Thought this to be interesting... @Mr. Potter
What was Sam Kinison's last words?
"Those who are on their deathbeds seem to have a kind of privileged connection to God, or Source, or all of creation.
Some might ask, “Why do we assume final words to be somehow closer to God’s truth?” And that is a good question. A large amount of literature answers this in spiritual terms: when we approach death, we are returning to Source, and our thoughts and words are therefore elevated because of this shift in dimension. The findings of the Final Words Project suggest that this may, indeed, be true.

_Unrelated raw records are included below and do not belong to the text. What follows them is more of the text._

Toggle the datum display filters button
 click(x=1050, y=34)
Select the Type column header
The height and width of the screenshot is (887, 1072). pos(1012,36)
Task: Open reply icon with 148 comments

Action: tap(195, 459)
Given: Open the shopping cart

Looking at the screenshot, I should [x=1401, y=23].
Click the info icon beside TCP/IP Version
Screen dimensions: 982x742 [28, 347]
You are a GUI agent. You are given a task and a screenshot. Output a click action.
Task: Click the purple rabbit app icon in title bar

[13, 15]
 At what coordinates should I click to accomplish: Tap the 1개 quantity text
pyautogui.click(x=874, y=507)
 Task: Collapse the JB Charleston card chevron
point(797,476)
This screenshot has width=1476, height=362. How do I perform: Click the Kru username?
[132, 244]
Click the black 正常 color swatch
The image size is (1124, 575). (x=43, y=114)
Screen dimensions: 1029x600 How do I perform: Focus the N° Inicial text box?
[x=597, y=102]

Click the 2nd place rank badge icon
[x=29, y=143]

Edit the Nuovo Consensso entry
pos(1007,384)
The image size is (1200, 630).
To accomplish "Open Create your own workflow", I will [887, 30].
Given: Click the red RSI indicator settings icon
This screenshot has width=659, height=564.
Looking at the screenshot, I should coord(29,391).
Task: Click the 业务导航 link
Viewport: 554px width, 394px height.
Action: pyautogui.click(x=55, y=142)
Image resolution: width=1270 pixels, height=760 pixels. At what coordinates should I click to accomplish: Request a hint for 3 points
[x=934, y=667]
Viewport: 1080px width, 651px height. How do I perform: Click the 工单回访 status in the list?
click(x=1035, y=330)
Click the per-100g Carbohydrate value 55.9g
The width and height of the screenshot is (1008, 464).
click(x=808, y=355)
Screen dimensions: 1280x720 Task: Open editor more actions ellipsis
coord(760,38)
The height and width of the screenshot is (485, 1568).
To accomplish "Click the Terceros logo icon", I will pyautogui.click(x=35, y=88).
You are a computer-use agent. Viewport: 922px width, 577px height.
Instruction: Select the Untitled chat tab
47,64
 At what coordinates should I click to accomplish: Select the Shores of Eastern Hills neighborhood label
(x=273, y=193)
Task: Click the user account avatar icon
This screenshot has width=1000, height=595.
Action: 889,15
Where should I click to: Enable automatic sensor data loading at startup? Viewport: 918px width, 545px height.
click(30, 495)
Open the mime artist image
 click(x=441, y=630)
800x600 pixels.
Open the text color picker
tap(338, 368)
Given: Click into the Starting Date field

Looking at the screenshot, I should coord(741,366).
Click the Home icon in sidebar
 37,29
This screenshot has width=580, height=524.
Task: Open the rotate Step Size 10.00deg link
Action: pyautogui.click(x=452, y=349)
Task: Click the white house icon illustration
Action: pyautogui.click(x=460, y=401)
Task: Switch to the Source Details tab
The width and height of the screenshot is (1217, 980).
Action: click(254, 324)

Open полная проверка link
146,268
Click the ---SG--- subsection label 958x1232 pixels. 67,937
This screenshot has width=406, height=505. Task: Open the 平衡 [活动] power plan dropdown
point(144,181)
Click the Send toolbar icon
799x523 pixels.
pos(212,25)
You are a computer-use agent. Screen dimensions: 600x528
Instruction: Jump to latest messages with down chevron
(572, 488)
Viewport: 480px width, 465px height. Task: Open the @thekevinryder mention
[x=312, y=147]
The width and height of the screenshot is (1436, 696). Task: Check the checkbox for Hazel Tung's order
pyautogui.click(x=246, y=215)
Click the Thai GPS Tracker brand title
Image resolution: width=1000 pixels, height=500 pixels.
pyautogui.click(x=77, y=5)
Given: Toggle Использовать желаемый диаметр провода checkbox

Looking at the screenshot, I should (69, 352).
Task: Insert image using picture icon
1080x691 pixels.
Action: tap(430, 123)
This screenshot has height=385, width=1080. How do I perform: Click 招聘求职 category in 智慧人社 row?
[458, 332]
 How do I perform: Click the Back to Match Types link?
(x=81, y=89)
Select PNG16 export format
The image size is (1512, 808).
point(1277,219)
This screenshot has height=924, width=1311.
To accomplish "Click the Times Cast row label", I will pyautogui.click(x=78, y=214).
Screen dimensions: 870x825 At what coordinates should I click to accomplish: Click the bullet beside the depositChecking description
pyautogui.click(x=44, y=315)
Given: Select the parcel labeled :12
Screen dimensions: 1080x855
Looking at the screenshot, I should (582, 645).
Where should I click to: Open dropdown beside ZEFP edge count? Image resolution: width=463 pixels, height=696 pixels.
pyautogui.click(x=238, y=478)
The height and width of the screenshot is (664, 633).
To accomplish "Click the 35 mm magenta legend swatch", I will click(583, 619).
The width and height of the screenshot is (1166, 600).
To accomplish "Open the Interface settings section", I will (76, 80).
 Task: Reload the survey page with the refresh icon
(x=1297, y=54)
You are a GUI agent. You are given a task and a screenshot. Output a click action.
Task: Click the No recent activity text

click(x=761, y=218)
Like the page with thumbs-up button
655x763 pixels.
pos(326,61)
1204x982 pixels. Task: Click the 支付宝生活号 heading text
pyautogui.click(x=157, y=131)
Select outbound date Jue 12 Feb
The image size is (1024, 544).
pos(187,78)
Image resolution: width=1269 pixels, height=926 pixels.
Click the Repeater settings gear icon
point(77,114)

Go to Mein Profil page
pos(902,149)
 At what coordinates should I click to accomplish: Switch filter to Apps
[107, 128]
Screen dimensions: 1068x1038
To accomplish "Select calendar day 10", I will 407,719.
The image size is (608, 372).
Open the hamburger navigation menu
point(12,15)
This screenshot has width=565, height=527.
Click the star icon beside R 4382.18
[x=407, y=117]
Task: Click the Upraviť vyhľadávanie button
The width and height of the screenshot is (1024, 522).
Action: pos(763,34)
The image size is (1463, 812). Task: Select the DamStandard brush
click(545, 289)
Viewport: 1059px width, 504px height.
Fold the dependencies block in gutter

Numerous are accounts, including one from Raymond Moody about his own father’s final words, that report not only of unseen beings, loved ones or angels, but also of a beautiful place, a place of well-being and contentment. Thomas Edison’s final words “It’s beautiful over there,” have been uttered by others before him and since. Could it be that Steve Jobs may have witnessed the same beauty that Edison described when he uttered these final words, “Wow! Wow! Wow!” ?
Comedian Sam Kinison who died in a head-on collision in 1992 said to no one in particular: “I don’t want to die. I don’t want to die.” But then there was a pause as if Kinison were listening to someone. Then he asked, “But why?” and after another pause “Okay, Okay, Okay.” A friend who was with him said, “Whatever voice was talking to him gave him the right answer and he just relaxed with it.”
For a few days before his death, songwriter George Jones lay in a hospital bed, suffering from complications from a respiratory infection, unable to speak. But just before he passed, as his wife was conferring with a doctor at his bedside, the Country-Western legend spoke.
“We were standing at the foot of the bed, and George just hadn’t said nothing, and all of a sudden, he opened his eyes, and I was fixin’ to go toward him, and the doctor kind of held me back, and George said, ‘Well, hello there.’ He said, ‘I’ve been looking for you... ‘My name’s George Jones.'”
Within moments, the 81-year-old was gone."
“He closed his eyes, and that was the end of it,” Nancy Jones explains. “So, in my heart, I know he was talking to God.”